Last Thursday, the Alabama House of Representatives voted 64-34 to make major revisions to the State's immigration enforcement law, HB 56. (Montgomery Advertiser, Apr. 19, 2012) The changes were adopted through the passage of HB 658, introduced by Rep. Micky Hammon, also the House author of HB 56. House passage of HB 658 comes only two weeks after the bill's introduction, during which time the bill was heard and amended by the Public Safety and Homeland Security Committee. (See Alabama House Bill Status for HB 658)
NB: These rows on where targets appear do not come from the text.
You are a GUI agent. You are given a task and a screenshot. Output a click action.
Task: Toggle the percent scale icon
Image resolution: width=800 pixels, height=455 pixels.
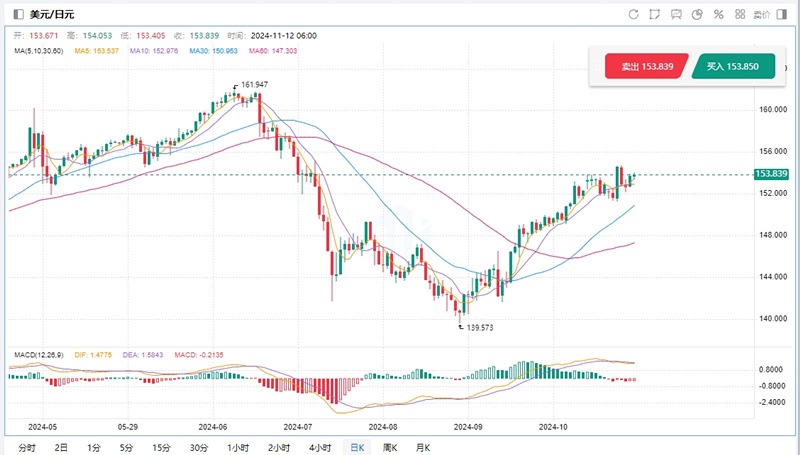pos(718,15)
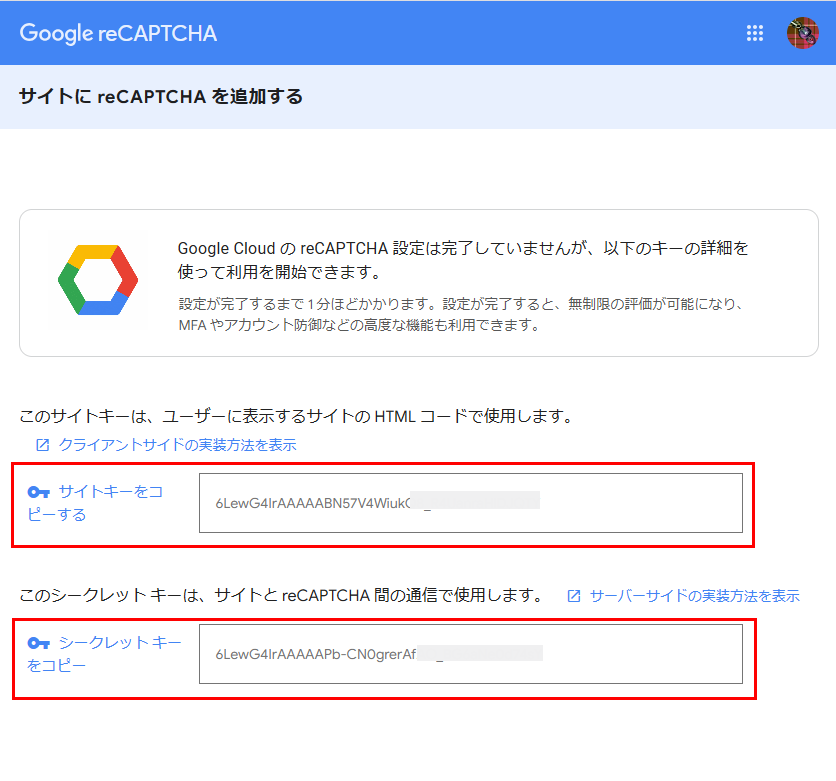Viewport: 836px width, 781px height.
Task: Click the このシークレット キーは secret key description line
Action: click(x=280, y=596)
HB 658 weakens HB 56 in several ways. It limits the circumstances under which law enforcement officers check immigration status, weakens the penalties for knowingly hiring illegal aliens, eliminates the prohibition on renting apartments to an individual a landlord knows is an illegal alien, and eliminates the requirement that schools collect immigration data on their students for inclusion in state reports. (See HB 658 as engrossed; FAIR Legislative Update, Apr. 9, 2012) With regard to the last provision, however, HB 658 still requires that the state prepare a report on the cost of educating the children of illegal aliens and expressly allows the state to contract with scholars, economists, or public research institutions to complete it.
Debate on the Alabama House floor was long and contentious. Opponents said the bill did not go far enough, calling for an outright repeal. (See, e.g. Letter to House Speaker Hubbard and Senate President Pro Tem Marsh) Early on, the House Legislative Black Caucus led a filibuster, saying the law had led to discrimination and other unintended consequences. (Montgomery Advertiser, Apr. 19, 2012) Rep. Hammon, however, promoted the changes as merely clarifying HB 56, particularly for law enforcement. "We've had a year to examine our law and talk to people who work with the law every day," said Hammon. "We have put together some clarifications and simplifications and few language changes in the law." (Montgomery Advertiser, Apr. 19, 2012)
The Alabama Senate will soon be considering companion legislation to HB 658. The companion bill, SB 541, was introduced by Senator Scott Beason on April 19, the same day the House passed HB 658. However, in contrast to HB 658, SB 541 is much smaller in scope regarding the revisions it makes to HB 56.